-- Passage to read --
** Begin **

As ironies go, this one was pretty good. Sunday morning I wrote a post about waiting for the “new” thing to come into my life and not but an hour later, my 12 year old son come home from a bike ride with a tiny Chihuahua dog,
We had a pet Chihuahua for about 9 hours. Her visit reinforced some beliefs of mine, and some goals.
The son came home, breathless holding a very small, very unphased, very cute Chihuahua. I am not generally a fan of small dogs, but she was kind of a dollbaby, making herself at home quite quickly on a pillow on the floor and perking her bat-like ears up every time anyone left or entered the room.
It was clear this dog belonged to a neighbor. She was well fed, very clean, and totally social. We couldn’t place the dog out in the neighborhood loose, as she had no collar or tags, nor could we keep it. We made posters and put them up around the neighborhood.
The boys delighted in her company all day. They made her a bed. They fed her by hand. They took her to do her business. They discussed names. Easter was chosen, for the day. They held her gently and had her take naps in their arms. When friends arrived she was protected and the newcomer counseled firmly by my eldest, how to hold her and not to scare her.
Baby-voice was spoken to her. By all of us. Cause I mean she’d do this thing where she’d lift her front paw, cock her head and man…as I said, I don’t even like small dogs, and I was smitten.
By the end of the night, they were negotiating of course, “Maybe we won’t find the owner! She loves US!”
When the owners called, we sat them down. They cried a bit. We, my husband and I said, “Think of if this was you, worrying about your pet. Wouldn’t you want someone to bring her back to you? You’ve done exactly the right thing, keeping her safe, and helping her not be scared.” They accepted that and turned the dog over to the owners, who live but four blocks away.
Later, at bedtime, the eldest said, “I feel strange. Empty but good, missing her but happy she’s home.” The youngest nodded and said, “I miss her.” Complex adult emotions, learning to grapple with them. Big stuff.

** End **

-- Short task A --
According to the story about the Chihuahua, how far from the family do the dog's owners live?
The text and the records have no connection to each other.

Records from a pointing dataset:
** Begin **

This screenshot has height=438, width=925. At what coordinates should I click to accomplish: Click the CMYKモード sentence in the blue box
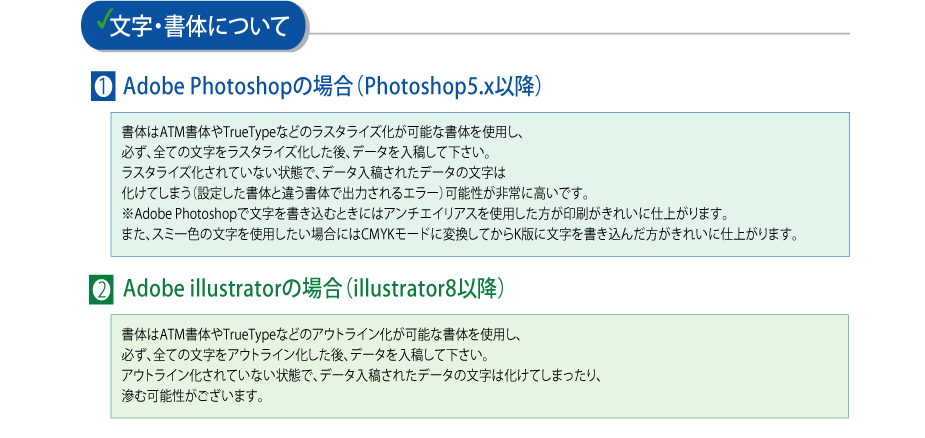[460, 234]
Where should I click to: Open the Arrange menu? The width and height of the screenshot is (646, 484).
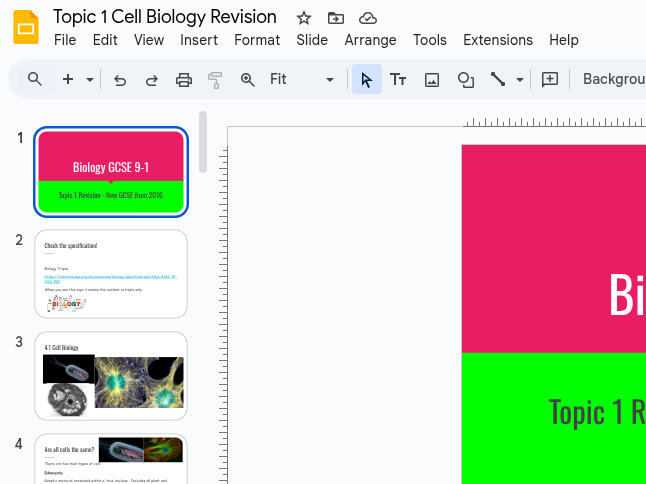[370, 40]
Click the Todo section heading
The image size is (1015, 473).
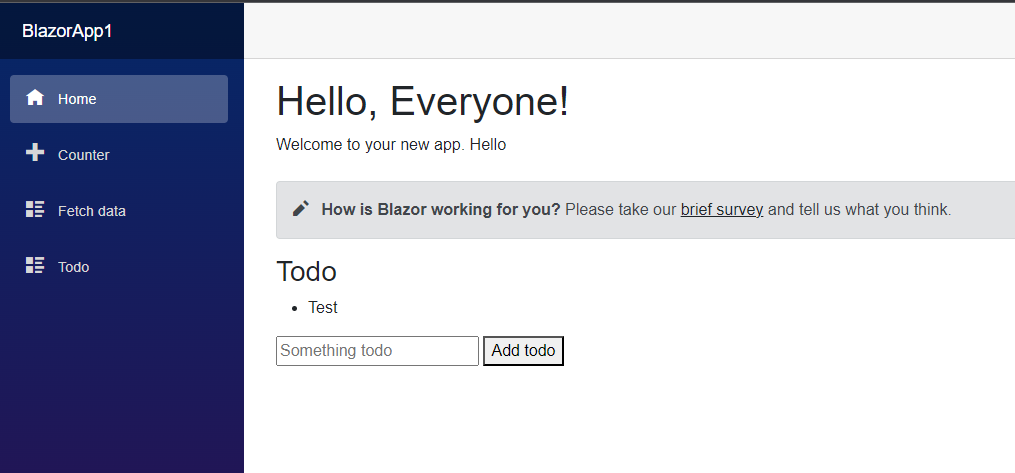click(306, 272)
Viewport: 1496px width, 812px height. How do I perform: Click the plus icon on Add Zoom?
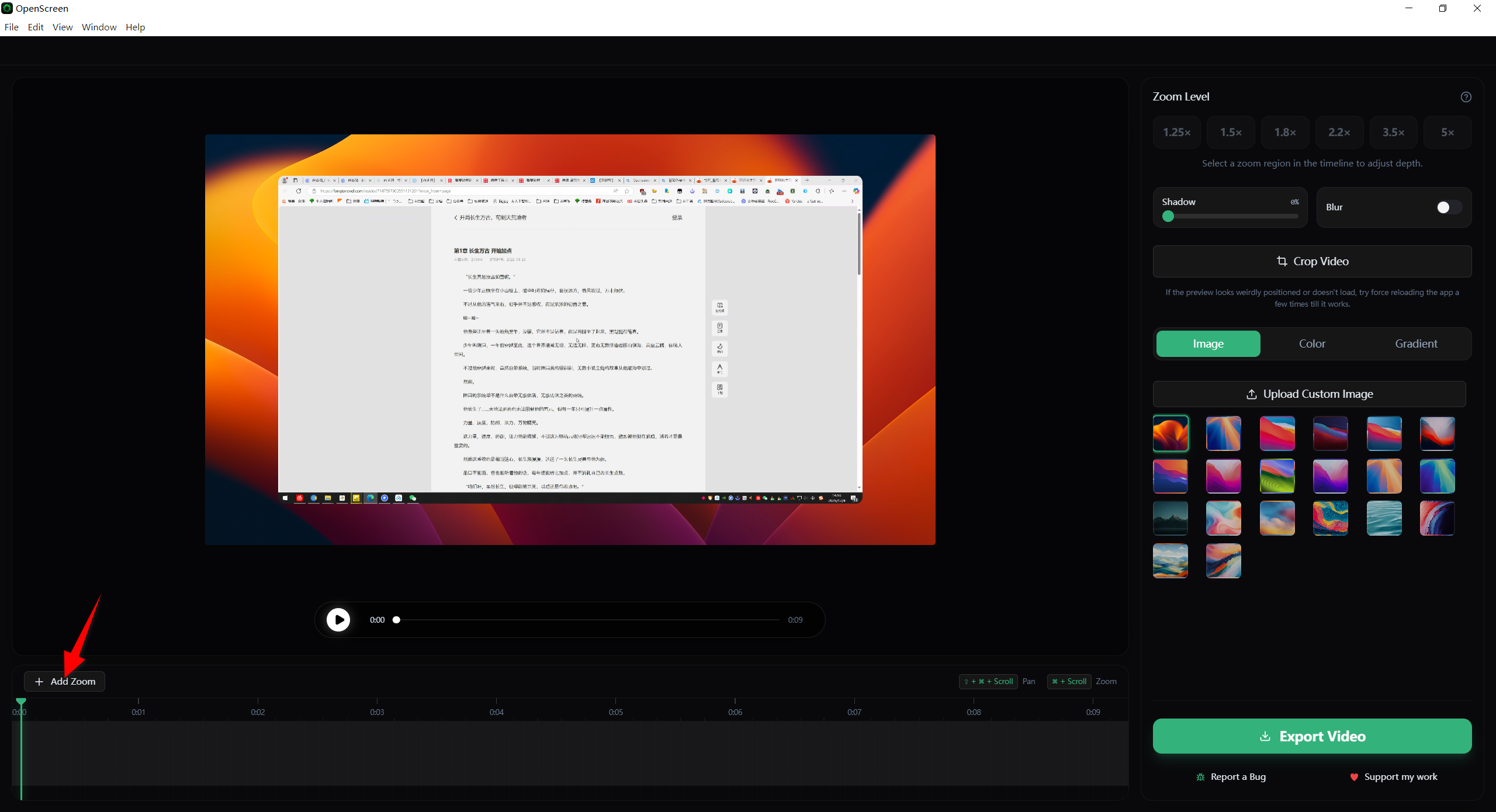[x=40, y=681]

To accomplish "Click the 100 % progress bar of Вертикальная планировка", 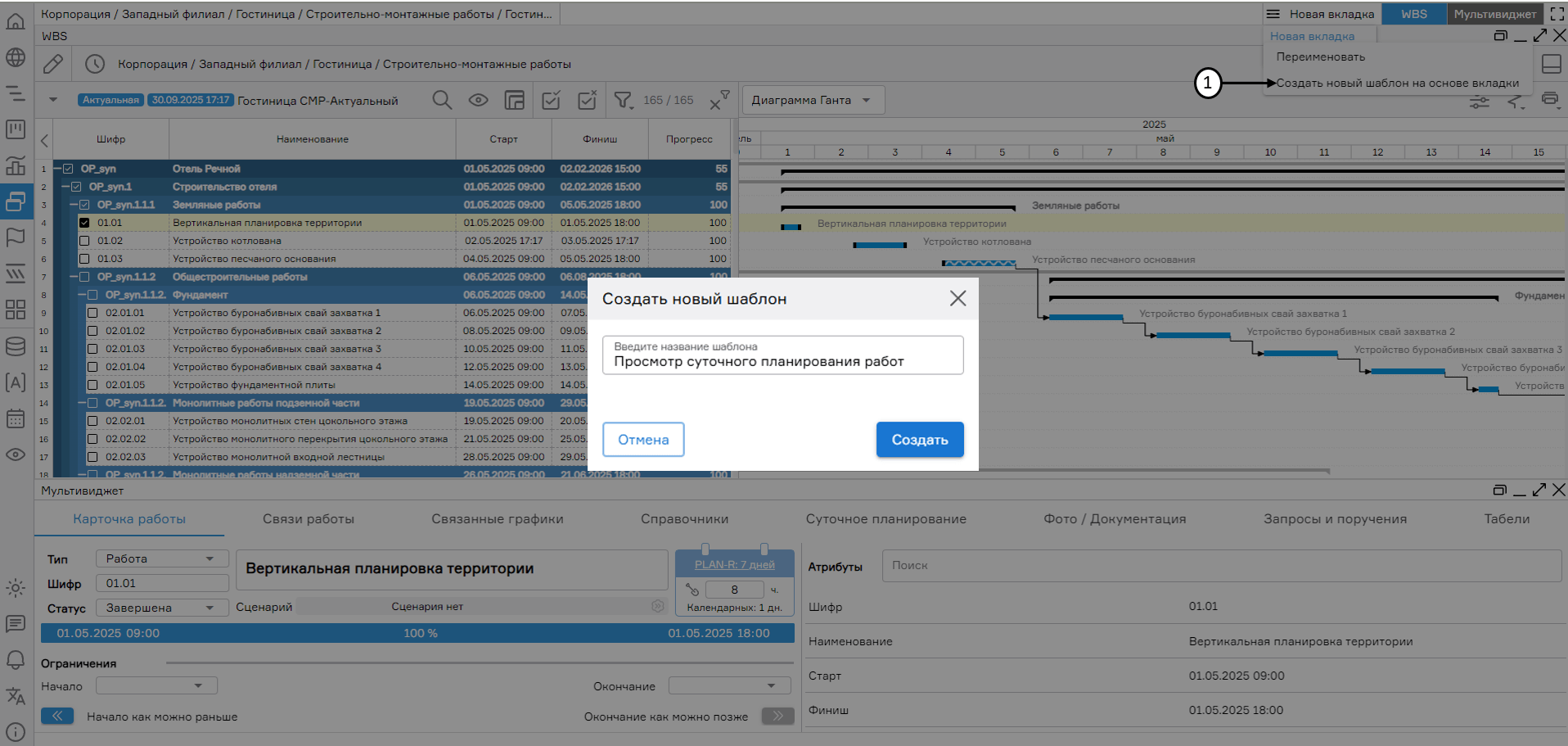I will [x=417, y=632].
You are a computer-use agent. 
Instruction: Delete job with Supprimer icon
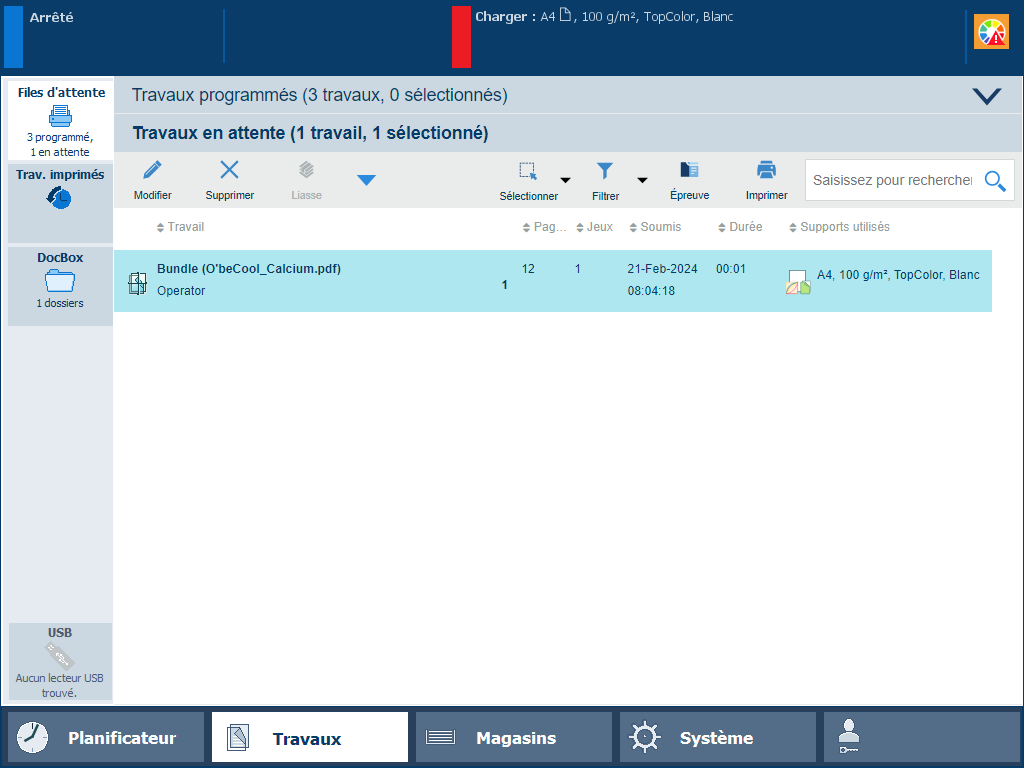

** End **

-- Short task B --
In the records, edit the stretch from "You are a computer-use agent." through the end of the records by replacing "icon" with "button". Leave the pictures out.

-- Correct response A --
Four blocks away.

-- Correct response B --
You are a computer-use agent. 
Instruction: Delete job with Supprimer button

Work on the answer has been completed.